题目要求
A - 原文节选列出了建议查看的 man 手册命令，请把它们全部写出来。
B - 根据原文节选回答下列问题：
(i) 条带大小应与什么一致？
(ii) xfs 包含哪三个 section？
(iii) 示例中给 xfs 的 LOG DEV 预留了多少空间？
C - 接着 PostgreSQL on xfs 性能优化的原文往下写，从它的最后一句之后开始。

原文节选

════

PostgreSQL on xfs 性能优化

性能优化主要分4块，

1. 逻辑卷优化部分

2. XFS mkfs 优化部分

3. XFS mount 优化部分

4. xfsctl 优化部分

以上几个部分都可以通过man手册查看，了解原理和应用场景后着手优化。

man lvcreate

man xfs

man mkfs.xfs

man mount

man xfsctl

下面简单讲一下

1. 逻辑卷优化部分

1.1 创建PV前，将块设备对齐，前面1MB最好不要分配，从2048 sector开始分配。

fdisk -c -u /dev/dfa

start 2048

end + (2048*n) - 1

或者使用parted创建分区。

1.2 主要指定2个参数，

条带数量，和pv数量一致即可

-i, --stripes Stripes

Gives the number of stripes. This is equal to the number of physical volumes to scatter the logical volume.

条带大小，和数据库块大小一致，例如postgresql默认为 8KB。

-I, --stripesize StripeSize

Gives the number of kilobytes for the granularity of the stripes.

StripeSize must be 2^n (n = 2 to 9) for metadata in LVM1 format. For metadata in LVM2 format, the stripe size may be a larger power of 2 but must not exceed the physical extent size.

创建快照时，指定的参数

chunksize, 最好和数据库的块大小一致, 例如postgresql默认为 8KB。

-c, --chunksize ChunkSize

Power of 2 chunk size for the snapshot logical volume between 4k and 512k.

例如：

预留1%给xfs的LOG DEV (实际2GB就够了)

#lvcreate -i 3 -I 8 -n lv01 -L 2G vgdata01

Logical volume "lv01" created

#lvcreate -i 3 -I 8 -n lv02 -l 100%FREE vgdata01

Logical volume "lv02" created

#lvs

LV VG Attr LSize Origin Snap% Move Log Copy% Convert

lv02 vgdata01 -wi-a- 17.29t

lv01 vgdata01 -wi-a- 2g

2. XFS mkfs 优化部分

首先要搞清楚XFS的layout。

xfs包含3个section，data, log, realtime files。

默认情况下 log存在data里面，没有realtime。所有的section都是由最小单位block组成，初始化xfs是-b指定block size。

════

所给信息

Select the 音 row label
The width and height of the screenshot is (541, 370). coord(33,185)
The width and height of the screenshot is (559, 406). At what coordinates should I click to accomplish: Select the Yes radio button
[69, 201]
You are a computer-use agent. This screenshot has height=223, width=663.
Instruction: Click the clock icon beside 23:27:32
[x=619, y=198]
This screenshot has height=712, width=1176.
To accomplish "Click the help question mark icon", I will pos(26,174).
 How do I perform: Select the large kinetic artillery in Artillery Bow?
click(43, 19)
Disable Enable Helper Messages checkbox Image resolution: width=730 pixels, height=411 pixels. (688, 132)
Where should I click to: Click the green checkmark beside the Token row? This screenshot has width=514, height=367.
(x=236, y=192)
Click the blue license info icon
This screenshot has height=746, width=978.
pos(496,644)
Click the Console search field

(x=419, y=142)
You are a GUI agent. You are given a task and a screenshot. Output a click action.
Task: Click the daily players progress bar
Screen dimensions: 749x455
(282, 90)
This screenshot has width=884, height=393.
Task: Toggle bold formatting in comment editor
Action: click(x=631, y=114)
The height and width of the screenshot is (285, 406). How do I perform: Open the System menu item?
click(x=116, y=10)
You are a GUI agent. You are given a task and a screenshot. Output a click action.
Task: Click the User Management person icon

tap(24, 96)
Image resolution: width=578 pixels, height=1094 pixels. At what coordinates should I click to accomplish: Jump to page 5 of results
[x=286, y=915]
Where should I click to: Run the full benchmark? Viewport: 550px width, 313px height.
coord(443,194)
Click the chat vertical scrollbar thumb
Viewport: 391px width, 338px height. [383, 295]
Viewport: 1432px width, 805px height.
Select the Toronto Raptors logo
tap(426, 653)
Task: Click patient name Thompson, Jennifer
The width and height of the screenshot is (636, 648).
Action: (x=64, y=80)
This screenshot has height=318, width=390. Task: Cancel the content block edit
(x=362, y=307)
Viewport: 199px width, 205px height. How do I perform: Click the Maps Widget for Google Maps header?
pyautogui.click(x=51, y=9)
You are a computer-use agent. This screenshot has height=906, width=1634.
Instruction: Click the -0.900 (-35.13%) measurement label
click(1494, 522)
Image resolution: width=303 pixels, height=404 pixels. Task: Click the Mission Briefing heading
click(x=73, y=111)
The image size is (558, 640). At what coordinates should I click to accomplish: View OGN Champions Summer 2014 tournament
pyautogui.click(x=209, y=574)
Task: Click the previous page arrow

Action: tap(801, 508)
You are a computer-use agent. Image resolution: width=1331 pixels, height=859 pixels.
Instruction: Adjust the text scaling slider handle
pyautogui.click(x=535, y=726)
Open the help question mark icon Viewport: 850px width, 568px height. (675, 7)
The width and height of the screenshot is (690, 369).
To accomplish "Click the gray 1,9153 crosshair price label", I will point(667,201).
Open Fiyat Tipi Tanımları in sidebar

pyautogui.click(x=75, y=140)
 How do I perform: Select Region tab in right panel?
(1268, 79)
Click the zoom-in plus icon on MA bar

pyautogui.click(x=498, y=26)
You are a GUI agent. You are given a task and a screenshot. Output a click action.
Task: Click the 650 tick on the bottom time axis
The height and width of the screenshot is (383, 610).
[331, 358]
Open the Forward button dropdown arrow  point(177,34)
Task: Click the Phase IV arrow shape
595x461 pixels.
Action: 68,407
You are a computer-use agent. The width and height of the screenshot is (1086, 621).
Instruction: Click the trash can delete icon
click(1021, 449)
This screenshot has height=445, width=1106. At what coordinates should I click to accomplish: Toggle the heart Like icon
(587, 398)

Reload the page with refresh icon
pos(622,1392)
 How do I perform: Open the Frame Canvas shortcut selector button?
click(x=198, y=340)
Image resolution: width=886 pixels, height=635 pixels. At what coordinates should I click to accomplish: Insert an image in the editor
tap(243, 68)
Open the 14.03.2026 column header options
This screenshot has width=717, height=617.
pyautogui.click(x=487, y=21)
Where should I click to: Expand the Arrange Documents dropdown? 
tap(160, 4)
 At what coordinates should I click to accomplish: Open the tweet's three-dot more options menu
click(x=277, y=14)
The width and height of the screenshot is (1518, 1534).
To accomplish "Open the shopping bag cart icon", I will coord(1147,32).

════

练习答案
A -
man lvcreate
man xfs
man mkfs.xfs
man mount
man xfsctl

B -
(i) 与数据库块大小一致，例如 PostgreSQL 默认为 8KB。
(ii) data、log、realtime files。
(iii) 预留 1%，实际 2GB 就够了。

C -
2.1 data

包含 metadata(inode, 目录, 间接块), user file data, non-realtime files

data被拆分成多个allocation group，mkfs.xfs时可以指定group的个数，以及单个group的SIZE。

group越多，可以并行进行的文件和块的allocation就越多。你可以认为单个组的操作是串行的，多个组是并行的。

但是组越多，消耗的CPU会越多，需要权衡。对于并发写很高的场景，可以多一些组，（例如一台主机跑了很多小的数据库，每个数据库都很繁忙的场景下）

2.2 log

存储metadata的log，修改metadata前，必须先记录log，然后才能修改data section中的metadata。

也用于crash后的恢复。

2.3 realtime

被划分为很多个小的extents, 要将文件写入到realtime section中，必须使用xfsctl改一下文件描述符的bit位，并且一定要在数据写入前完成。在realtime中的文件大小是realtime extents的倍数关系。

2.4所以mkfs.xfs时，我们能做的优化是：

对于data section：

allocation group count数量和AGSIZE相乘等于块设备大小。

AG count数量多少和用户需求的并行度相关。

同时AG SIZE的取值范围是16M到1TB，PostgreSQL 建议1GB左右。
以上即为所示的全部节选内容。